The State Department of Education (ALSDE) acknowledged those findings in a release issued last week amid an ongoing review of graduation rates in Alabama, California and at least one other state being conducted by the U.S. Department of Education (USDE).
Over the past four years, Alabama has touted large improvements in its statewide graduation rate, even as students moved into a new, more rigorous curriculum as part of the state’s College and Career Ready Standards.
In 2015, ALSDE announced an 89.3 percent graduation rate — continuing a steady upward climb from the 72 percent rate reported in 2012 and putting Alabama among the top three states in the country.
However, with the recent announcement, ALSDE confirmed errors in the way those figures were calculated caused them to be “misstated to the people of Alabama — policymakers, educators, parents, students, all citizens” and the federal education officials conducting the current audit of those rates.
“We are accountable to all people of this state and deeply regret the misstating of our graduation rate,” State Superintendent of Education Michael Sentance said last week. “We are now undergoing a meticulous review to ensure that all monitoring and data collection is performed with fidelity.”
ALSDE spokesperson Malissa Valdes-Hubert said the USDE review targeted the graduating class of 2013-14, though she couldn’t say whether other years were affected.
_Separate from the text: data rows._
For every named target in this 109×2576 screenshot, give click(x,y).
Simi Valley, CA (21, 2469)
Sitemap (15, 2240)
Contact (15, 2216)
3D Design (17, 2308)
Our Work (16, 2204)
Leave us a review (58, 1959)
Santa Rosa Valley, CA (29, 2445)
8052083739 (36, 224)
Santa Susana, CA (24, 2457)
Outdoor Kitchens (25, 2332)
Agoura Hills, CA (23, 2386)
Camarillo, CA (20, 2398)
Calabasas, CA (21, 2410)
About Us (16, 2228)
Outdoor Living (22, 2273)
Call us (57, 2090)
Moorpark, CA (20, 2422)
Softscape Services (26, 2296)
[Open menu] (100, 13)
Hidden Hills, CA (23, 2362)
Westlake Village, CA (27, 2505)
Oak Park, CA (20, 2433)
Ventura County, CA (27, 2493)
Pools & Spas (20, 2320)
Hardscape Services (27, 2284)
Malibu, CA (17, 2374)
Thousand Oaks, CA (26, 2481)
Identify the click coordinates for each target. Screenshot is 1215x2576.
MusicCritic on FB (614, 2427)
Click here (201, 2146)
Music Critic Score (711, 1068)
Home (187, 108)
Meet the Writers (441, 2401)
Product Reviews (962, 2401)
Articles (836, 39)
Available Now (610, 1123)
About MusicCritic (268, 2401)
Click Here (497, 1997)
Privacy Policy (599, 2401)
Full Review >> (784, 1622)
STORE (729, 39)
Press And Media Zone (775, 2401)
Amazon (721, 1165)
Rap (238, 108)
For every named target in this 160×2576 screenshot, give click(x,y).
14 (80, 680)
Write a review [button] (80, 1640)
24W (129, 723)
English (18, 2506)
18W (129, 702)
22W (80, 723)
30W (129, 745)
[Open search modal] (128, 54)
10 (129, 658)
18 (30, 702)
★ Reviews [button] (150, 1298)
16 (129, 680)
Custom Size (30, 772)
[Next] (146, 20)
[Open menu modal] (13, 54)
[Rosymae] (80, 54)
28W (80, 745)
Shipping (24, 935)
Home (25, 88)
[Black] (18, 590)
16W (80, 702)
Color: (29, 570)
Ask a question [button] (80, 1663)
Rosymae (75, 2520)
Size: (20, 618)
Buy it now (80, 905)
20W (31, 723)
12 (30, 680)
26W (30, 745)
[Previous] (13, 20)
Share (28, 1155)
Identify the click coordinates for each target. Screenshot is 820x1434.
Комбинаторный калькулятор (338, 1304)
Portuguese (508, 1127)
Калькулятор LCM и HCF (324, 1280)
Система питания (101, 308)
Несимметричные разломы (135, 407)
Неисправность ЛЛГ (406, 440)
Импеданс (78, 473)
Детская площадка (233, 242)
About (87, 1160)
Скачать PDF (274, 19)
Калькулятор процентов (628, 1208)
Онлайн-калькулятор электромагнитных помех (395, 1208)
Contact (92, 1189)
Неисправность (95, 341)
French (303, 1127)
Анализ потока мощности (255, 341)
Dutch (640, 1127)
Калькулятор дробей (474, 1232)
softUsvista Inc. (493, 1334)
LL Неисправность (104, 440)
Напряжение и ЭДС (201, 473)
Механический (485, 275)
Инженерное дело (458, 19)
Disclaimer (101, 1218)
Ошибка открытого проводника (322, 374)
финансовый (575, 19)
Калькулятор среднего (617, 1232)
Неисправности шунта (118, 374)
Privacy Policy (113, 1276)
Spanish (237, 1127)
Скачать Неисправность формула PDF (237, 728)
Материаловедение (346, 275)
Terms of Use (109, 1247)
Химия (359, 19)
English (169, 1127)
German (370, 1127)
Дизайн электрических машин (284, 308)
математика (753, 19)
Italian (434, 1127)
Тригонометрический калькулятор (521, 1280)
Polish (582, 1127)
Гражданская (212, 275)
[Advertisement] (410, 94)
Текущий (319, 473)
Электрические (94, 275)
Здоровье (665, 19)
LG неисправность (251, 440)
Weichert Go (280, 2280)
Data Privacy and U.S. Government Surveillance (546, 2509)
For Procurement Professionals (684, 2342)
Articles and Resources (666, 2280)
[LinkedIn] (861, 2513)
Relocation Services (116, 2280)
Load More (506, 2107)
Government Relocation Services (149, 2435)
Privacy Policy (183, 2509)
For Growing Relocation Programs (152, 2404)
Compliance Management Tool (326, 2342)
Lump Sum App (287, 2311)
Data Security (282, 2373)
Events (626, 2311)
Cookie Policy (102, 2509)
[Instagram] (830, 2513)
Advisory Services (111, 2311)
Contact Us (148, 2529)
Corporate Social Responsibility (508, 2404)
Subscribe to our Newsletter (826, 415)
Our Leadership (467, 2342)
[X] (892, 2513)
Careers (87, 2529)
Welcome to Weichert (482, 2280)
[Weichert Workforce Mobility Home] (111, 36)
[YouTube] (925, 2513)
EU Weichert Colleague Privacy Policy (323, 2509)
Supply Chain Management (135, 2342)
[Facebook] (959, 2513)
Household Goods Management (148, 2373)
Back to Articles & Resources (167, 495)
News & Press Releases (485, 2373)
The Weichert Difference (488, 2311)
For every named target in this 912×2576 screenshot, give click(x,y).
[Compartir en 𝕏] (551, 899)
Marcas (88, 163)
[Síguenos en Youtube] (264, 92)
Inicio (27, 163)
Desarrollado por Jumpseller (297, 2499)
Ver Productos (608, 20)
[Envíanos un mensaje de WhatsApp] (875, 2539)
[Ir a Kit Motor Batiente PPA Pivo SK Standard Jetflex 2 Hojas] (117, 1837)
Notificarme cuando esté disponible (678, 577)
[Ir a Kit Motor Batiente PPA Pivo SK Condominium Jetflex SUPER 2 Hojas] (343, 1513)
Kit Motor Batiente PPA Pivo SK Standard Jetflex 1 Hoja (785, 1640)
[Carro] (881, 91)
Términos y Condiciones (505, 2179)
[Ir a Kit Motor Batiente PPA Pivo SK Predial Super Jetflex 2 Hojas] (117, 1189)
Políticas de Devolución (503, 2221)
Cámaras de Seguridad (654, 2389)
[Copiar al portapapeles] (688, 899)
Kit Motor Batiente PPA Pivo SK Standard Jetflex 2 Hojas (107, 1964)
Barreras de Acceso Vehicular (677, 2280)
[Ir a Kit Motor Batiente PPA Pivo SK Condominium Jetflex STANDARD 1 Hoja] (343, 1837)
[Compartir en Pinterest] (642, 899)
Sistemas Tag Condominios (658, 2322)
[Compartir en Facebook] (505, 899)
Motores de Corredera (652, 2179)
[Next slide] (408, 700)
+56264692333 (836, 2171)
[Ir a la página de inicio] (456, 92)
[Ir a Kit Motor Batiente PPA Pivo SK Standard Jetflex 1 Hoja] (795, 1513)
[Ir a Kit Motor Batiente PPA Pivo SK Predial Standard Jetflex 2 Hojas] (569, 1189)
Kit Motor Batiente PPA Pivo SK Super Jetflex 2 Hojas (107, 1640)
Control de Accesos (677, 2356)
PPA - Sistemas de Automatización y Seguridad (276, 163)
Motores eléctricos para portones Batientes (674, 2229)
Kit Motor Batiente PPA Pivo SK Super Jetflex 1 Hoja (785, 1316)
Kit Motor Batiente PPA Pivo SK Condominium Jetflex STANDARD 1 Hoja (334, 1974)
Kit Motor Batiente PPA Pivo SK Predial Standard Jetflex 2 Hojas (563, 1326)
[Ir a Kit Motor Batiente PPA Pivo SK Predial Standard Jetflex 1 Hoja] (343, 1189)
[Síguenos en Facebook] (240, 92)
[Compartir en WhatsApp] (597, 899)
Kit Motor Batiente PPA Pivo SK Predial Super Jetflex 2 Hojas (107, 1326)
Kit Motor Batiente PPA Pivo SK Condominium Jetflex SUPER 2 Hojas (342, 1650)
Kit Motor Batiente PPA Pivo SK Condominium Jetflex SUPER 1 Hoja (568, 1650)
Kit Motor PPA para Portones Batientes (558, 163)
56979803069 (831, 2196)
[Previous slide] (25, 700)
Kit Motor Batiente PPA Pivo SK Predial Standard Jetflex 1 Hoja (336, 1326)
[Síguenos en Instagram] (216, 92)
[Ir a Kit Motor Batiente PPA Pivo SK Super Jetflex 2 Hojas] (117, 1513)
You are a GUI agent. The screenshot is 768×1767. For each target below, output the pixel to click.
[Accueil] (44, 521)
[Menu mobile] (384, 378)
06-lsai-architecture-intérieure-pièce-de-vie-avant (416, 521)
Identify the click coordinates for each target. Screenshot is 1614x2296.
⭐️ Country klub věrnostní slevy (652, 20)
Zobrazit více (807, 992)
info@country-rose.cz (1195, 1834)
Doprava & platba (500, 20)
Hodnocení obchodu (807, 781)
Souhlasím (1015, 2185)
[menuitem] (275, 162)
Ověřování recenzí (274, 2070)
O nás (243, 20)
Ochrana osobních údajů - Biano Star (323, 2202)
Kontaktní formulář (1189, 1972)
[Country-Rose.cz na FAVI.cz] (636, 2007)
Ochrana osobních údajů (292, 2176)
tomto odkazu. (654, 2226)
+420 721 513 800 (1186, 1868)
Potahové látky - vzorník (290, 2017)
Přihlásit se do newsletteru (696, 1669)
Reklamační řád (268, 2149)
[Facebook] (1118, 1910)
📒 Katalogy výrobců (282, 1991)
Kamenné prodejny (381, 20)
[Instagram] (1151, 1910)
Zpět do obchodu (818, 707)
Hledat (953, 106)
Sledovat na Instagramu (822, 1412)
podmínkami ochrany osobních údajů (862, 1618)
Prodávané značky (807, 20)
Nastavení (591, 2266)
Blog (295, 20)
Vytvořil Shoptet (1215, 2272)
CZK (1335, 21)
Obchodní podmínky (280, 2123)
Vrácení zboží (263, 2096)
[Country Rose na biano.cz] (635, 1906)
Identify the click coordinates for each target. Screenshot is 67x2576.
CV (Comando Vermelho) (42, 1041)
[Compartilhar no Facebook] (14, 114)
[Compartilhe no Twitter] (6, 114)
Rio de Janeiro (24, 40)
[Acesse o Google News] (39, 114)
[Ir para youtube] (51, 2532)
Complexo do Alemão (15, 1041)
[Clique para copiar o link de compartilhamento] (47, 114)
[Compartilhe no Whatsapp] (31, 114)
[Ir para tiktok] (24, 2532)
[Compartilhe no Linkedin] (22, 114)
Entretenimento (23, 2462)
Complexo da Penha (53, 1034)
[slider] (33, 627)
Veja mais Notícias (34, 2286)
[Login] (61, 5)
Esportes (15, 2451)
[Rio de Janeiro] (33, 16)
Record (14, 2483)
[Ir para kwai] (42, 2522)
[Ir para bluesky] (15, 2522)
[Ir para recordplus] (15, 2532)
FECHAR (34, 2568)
She also said state officials don’t have an accurate number for the current graduation rate or “any plans to do any recalculations at this time.”
One problem identified by the USDE was the state’s lack of oversight regarding the graduation numbers reported by local school districts as well as the class credits those districts used to award diplomas.
“In some cases, local school systems misstated student records and awarded class credit, resulting in diplomas that were not honestly earned. The ALSDE did not monitor local systems with the necessary scrutiny,” the release reads. “This was an internal, administrative oversight and the ALSDE is now in the process of addressing all related areas.”
Valdes-Hubert said because the USDE was still conducting its review, the state does not yet know which local school systems might have “misstated” their own graduation rates or how many there could be altogether.
Sentance issued a statement Monday clarifying previous reports that MCPSS has been targeted for review by the USDE early on in its review process. While he did confirm that federal officials had “visited and reviewed records” from MCPSS, he said the district “was not chosen for any particular cause.”
“According to the USDE, it conducted the audit ‘to determine whether the ALSDE has implemented a system of internal control over calculating and reporting graduation rates that are sufficient to provide reasonable assurance that reported graduation rates are accurate and complete,’” Sentance added.
So far, MCPSS — Alabama’s largest public school system — and Birmingham City Schools are the only districts state education officials have acknowledged were reviewed by the USDE individually — which, if for no other reason, could be because of their large enrollments.
Last week, MCPSS spokesperson Rena Philips said local school officials had “explicitly followed the guidelines set forth by the [ALSDE]” and had “submitted all documentation as required.” Philips went on to say ALSDE also “reviewed and verified the graduation records” that Mobile County schools presented.
However, another key error in the state’s calculation of graduation rates involved students who received an Alabama Occupational Diploma — a specialized degree that allows students to get job training in school using a unique set of work requirements, curriculum and standards.
The USDE review concluded that, currently, the Alabama Occupational Diploma is not anchored to the state standards required for graduation, adding that students that received it in the year’s reviewed shouldn’t have been counted when determining a four-year cohort graduation rate.
While the Alabama Occupational Diploma program dates back to the early 2000s, the high school graduation requirements used today weren’t approved by the Alabama State Board of Education until January 2013.
Those new requirements were updated to reflect the adoption of the Alabama College and Career Ready Standards but they also created “multiple pathways” for students to earn a diploma — including the Alabama Occupational Diploma.
At the time, then-State Superintendent Tommy Bice clarified that students on an occupational diploma track, as well as special education graduates, could be counted as regular graduates beginning with the class of 2013. Last week, as reports of the misreported graduation numbers began circulating, Bice told al.com that he still “stood by that decision.”
At this point, though, it’s still unclear how yearly graduation rates might be affected when those types of alternative diplomas are no longer calculated. Like other districts, MCPSS has counted recipients of the Alabama Occupational Diploma among their “regular graduates.”
However, the school system has yet to respond to inquiries about how many of those diplomas it has awarded since 2013. Both the ALSDE and local school officials have said more information would be available when the review by the USDE is complete and released to the public.
In the meantime, Sentance said ALDE is already reviewing its internal protocols and will be increasing the training of its staff as well as “organizationally restructuring.”
“We will be establishing an internal audit unit to ensure protocols and procedures are followed,” he continued. “We will also continue to work within the USDE.”